Stored items:
:::

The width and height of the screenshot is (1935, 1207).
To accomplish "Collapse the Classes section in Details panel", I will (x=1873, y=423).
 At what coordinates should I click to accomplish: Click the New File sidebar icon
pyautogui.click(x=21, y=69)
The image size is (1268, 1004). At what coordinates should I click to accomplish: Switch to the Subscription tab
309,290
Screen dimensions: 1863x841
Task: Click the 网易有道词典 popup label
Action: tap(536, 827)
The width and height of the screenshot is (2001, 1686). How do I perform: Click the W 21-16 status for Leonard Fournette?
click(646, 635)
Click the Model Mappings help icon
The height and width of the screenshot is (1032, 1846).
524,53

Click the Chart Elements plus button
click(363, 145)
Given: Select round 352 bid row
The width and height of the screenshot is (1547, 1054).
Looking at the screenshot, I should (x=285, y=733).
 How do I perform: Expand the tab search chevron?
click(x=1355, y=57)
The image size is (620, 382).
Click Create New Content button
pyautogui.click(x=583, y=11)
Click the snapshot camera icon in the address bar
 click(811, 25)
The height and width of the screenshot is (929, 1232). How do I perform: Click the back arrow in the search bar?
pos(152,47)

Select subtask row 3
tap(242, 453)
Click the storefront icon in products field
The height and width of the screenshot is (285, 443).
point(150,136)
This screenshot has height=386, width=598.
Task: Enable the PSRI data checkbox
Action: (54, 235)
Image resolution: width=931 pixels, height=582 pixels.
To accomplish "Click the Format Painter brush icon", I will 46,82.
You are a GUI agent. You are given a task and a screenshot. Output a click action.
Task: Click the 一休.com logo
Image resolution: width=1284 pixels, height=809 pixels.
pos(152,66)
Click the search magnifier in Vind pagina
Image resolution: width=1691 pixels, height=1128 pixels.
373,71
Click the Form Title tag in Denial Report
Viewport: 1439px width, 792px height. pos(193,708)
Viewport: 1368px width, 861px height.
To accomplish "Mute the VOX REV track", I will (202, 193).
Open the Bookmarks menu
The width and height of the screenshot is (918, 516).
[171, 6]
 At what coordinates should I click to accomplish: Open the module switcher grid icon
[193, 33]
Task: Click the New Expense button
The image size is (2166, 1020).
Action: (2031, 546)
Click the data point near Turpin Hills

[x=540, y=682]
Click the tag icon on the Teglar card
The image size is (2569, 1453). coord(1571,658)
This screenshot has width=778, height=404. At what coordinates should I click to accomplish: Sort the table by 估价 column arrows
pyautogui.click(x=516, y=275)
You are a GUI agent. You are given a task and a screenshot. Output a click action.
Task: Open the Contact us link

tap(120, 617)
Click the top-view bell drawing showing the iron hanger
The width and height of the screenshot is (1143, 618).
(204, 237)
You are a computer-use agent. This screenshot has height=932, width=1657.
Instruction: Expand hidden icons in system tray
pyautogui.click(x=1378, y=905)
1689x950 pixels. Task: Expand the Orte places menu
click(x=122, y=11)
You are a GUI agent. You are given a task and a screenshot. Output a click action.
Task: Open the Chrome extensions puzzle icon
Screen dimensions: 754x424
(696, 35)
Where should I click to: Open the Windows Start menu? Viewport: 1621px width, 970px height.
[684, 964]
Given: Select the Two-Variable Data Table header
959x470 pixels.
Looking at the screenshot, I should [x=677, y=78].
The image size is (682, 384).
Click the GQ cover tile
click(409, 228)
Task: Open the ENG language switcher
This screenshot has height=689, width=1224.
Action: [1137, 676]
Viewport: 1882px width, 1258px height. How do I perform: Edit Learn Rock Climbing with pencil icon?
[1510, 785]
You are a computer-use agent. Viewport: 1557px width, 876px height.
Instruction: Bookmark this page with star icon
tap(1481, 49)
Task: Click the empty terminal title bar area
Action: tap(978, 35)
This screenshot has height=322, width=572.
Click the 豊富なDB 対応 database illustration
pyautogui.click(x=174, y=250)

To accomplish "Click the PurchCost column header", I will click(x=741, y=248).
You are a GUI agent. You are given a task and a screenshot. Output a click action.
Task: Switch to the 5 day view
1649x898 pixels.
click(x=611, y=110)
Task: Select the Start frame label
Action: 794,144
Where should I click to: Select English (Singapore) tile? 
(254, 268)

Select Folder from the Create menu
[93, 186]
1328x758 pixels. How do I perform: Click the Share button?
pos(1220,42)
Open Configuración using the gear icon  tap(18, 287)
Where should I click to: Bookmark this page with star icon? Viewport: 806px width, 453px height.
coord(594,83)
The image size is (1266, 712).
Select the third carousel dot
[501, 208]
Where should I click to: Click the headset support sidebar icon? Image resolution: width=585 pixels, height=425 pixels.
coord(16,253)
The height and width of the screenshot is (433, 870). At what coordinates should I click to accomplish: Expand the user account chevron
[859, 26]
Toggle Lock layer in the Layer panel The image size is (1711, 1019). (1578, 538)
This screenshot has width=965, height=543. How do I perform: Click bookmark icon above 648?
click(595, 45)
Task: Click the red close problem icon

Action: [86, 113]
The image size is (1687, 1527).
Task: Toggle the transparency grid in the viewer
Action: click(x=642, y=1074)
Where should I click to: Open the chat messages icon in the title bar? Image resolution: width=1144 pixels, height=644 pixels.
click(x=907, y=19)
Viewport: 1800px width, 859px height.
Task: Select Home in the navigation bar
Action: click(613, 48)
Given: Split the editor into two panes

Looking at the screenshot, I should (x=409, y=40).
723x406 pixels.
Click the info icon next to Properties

:::

## EXERCISE OBJECTIVE:
Look through the entries and work out how many lines have the word "will" in them; reply with that number only.

## YOUR SOLUTION:
4